Hay una mancha morena en la parte oriente de la capital, pegada a los municipios conurbados que dan hacia Puebla y Morelos, donde la correlación del apoyo al gobierno es mediante los programas sociales. En el resto de la ciudad, en las colonias de alto ingreso, pero también en las de medio y bajo ingreso, habitan amplios segmentos de la población que resultaron afectados por los despidos masivos de la burocracia, la reducción de salarios en la administración pública, la cancelación de fideicomisos o la crisis en la industria de la construcción. Pero también por el cierre de las estancias infantiles, el desabasto de medicinas, la decisión de no aplicar vacunas anti-Covid al personal médico de las instituciones privadas, por la insensibilidad y crítica a las mujeres por levantarse contra los abusos sexuales, o por los afectados de “incidentes” –como llamó Sheinbaum a la tragedia de la Línea 12 del Metro– que han sucedido en la capital.

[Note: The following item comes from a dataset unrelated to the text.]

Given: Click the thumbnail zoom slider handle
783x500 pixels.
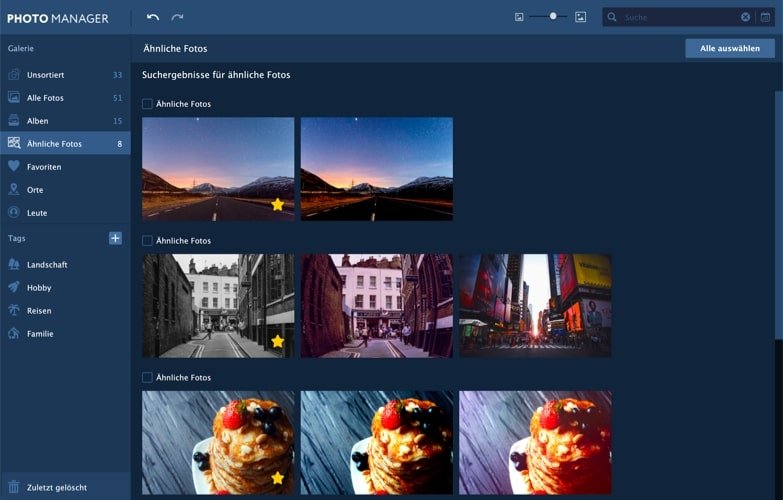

La irrupción de los componentes de lucha de clases en el debate público no es por generación espontánea, ni tampoco producto de una campaña de desprestigio de los medios de comunicación, como argumentaron el Presidente y la jefa de Gobierno, insultando la inteligencia de los capitalinos. El odio se engendró como parte de una estrategia de polarización y confrontación desde Palacio Nacional. La política de inventar patiños acreditados como periodistas para servir de mecha en la pira de la denostación y el linchamiento en Palacio Nacional, acompañada por plumas al servicio del Presidente o los oportunistas de siempre dedicados únicamente a insultar y difamar, para desacreditar y deslegitimar, han sido fundamentales en esta cruzada de rencor.
Esta línea de acción con López Obrador no es nueva. Se vivió en Tabasco durante los 90, donde el discurso divisionista del entonces candidato perdedor al gobierno estatal fragmentó a la sociedad sin que haya podido volver a unirse. Se experimentó en la Ciudad de México cuando la campaña presidencial en 2006, donde prevaleció un discurso rupturista que dividió incluso a familias. Lo hemos vivido en cada campaña electoral en la que ha participado López Obrador y hemos sido testigos todos del maniqueo manejo de ira incendiaria contra los fifís y las élites estigmatizadas desde el poder.
El discurso de odio es abusivo, intimidador y hostil, que sube de intensidad cuando lo acompañan las tensiones políticas o los temas públicos que polarizan. Esto lo hemos vivido cada día del sexenio del presidente López Obrador, sin que nadie lo frene, incluida su incondicional Sheinbaum. Su llamado, sin embargo, hay que atenderlo. Pero debe estar ella convencida de que es urgente frenar el clasismo antes de que la ciudad se le salga de las manos, y persuadir a su jefe político que tiene que hacer lo mismo, porque la estabilidad del país se le puede escapar.